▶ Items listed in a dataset
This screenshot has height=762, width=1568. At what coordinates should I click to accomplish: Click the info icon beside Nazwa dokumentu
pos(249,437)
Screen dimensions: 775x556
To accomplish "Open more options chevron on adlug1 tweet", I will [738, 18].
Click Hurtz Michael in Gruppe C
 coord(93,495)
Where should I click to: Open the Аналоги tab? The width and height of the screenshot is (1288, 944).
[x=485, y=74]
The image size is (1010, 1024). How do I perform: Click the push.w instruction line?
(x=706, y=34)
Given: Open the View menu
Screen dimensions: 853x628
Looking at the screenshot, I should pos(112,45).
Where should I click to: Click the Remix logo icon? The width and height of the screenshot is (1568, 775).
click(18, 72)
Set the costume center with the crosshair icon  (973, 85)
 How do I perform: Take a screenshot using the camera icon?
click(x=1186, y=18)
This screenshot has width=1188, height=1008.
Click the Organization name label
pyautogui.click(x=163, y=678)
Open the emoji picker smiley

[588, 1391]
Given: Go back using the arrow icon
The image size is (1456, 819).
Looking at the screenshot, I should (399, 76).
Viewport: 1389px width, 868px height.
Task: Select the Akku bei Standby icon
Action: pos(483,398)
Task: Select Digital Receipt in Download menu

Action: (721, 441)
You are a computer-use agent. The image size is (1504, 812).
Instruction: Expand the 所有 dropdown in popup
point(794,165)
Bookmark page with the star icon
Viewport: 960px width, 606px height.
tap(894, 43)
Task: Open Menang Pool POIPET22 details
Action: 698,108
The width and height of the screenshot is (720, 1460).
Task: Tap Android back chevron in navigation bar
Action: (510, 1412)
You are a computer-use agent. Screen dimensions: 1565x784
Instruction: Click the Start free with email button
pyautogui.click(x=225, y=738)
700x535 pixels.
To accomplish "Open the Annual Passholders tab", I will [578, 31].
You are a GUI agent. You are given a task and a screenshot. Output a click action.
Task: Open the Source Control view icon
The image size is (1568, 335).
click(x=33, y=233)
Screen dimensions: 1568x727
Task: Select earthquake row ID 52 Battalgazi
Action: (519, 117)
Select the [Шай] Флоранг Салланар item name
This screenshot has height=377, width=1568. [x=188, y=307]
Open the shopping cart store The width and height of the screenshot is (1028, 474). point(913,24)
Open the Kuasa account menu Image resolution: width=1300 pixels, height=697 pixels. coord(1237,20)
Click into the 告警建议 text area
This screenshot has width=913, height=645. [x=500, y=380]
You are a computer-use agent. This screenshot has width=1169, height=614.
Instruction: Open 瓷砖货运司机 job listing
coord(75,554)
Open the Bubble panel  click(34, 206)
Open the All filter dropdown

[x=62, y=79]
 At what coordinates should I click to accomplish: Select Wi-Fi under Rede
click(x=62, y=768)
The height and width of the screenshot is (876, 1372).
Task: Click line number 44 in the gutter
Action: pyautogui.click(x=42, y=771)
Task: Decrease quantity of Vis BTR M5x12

▶ Aim
Please state how many lines in the listing above contain the word "dimensions". Reply with the number alone.

▶ Written response
4